Dans les exemples historiques donnés dans le Premier Discours par Rousseau pour prouver son propos, les peuples vaincus étaient riches, savants et, pour la plupart, étaient dirigés par un gouvernement monarchique fondé sur une inégalité politique entre les hommes [8]. Par opposition, les nations fortes, la Rome républicaine et la Suisse, par exemple, étaient pauvres, n’encourageaient pas les sciences et les arts et avaient l’égalité comme fondement politique. Les commentateurs en concluent que, pour Rousseau, les Lumières qu’il critique vont de pair avec la monarchie et avec le déclin de la citoyenneté [9].

 

Ainsi, l’inégalité politique qui fonde un gouvernement monarchique est associée à deux autres sortes d’inégalités qui accentuent les effets de la première et, de cette façon, participent à la corruption des mœurs et de l’organisation politique : l’inégalité matérielle qui est le produit du luxe et l’inégalité sociale qui est l’effet des sciences et des arts. C’est donc l’inégalité dans tous ces sens, plus que le luxe ou les sciences et les arts, qui est à la source de la corruption des mœurs déplorée par Rousseau dans le Premier Discours.



[1]. Voir, par exemple, Allard, Rousseau sur les sciences et les arts, p. 94-97 et Launay, Jean-Jacques Rousseau, écrivain politique, p. 139-145.

[2]. Selon les éditions de 1694 et de 1798 du Dictionnaire de l’Académie française, au début du siècle « égalité » signifiait : « Conformité, ressemblance, proportion, rapport entre choses pareilles. Distribuer avec égalité. L’égalité des personnes & des conditions ». À la fin du siècle, on trouve : « Égalité de droits. Elle consiste en ce que la Loi est la même pour tous, soit qu’elle protège, soit qu’elle punisse » (site Internet du projet ARTFL).

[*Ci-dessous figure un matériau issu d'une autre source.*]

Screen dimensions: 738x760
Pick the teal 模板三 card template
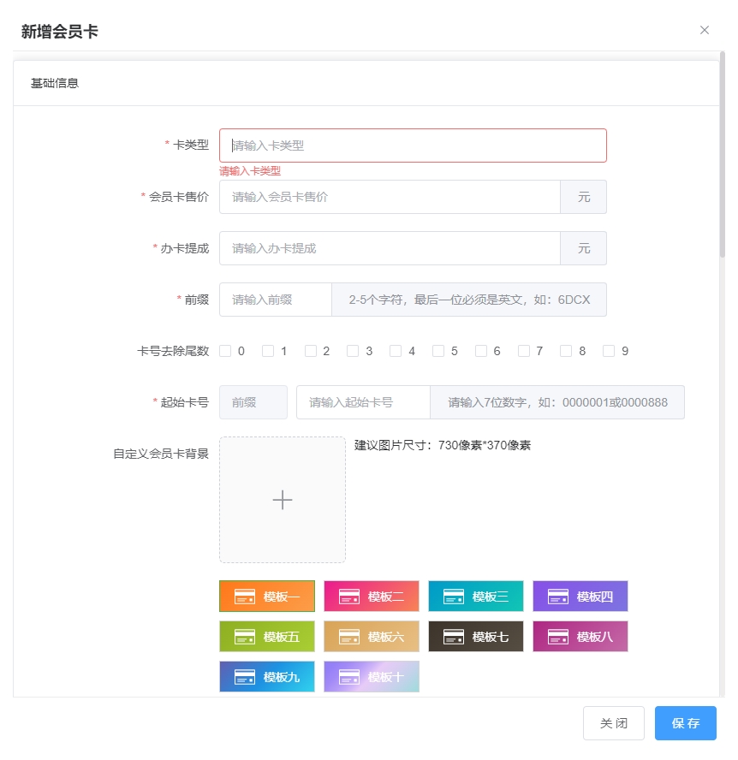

[3]. Voir p. 25 du chap. I.

[4]. Rousseau, Dernière Réponse à Bordes, Œuvres complètes, p. 145.

[5]. Voir 3.2 du chap. I.

[6]. Dans le Second Discours, Rousseau appelle ceci l’amour-propre et montre que ce sentiment naît lorsque l’homme entre en société. En utilisant un terme comme l’amour-propre, on pourrait penser que Rousseau est un crypto-chrétien, or, sa définition de la vertu est très différente de celle des chrétiens. Avec Ellen Ross, nous soutenons que, selon Rousseau, le manque de vertu provient de la situation politique dans laquelle se trouve l’homme et non de la nature humaine : voir Ross, The Debate on Luxury, p. 117 et 128. Voir PN, 42 : « tous ces vices n’appartiennent pas tant à l’homme, qu’à l’homme mal gouverné ». En outre, le Second Discours montre que Rousseau rejetait l’idée du péché originel : à l’origine, l’homme est bon, c’est la société qui le corrompt.

[7]. Observations, Œuvres complètes, p. 83.

[8]. Voir DSA, 13 et 14, pour cinq exemples de peuples corrompus qui sont des monarchies et p. 24 où Rousseau montre que c’est lorsque l’inégalité s’installe dans la société que la corruption prend de l’ampleur. Voir Allard, Rousseau sur les sciences et les arts, p. 97-98, pour une explication détaillée de ces exemples.

[9]. Voir Strauss, « On the Intention of Rousseau », p. 457 ; Hulliung, Autocritique of Enlightenment, p. 49-52.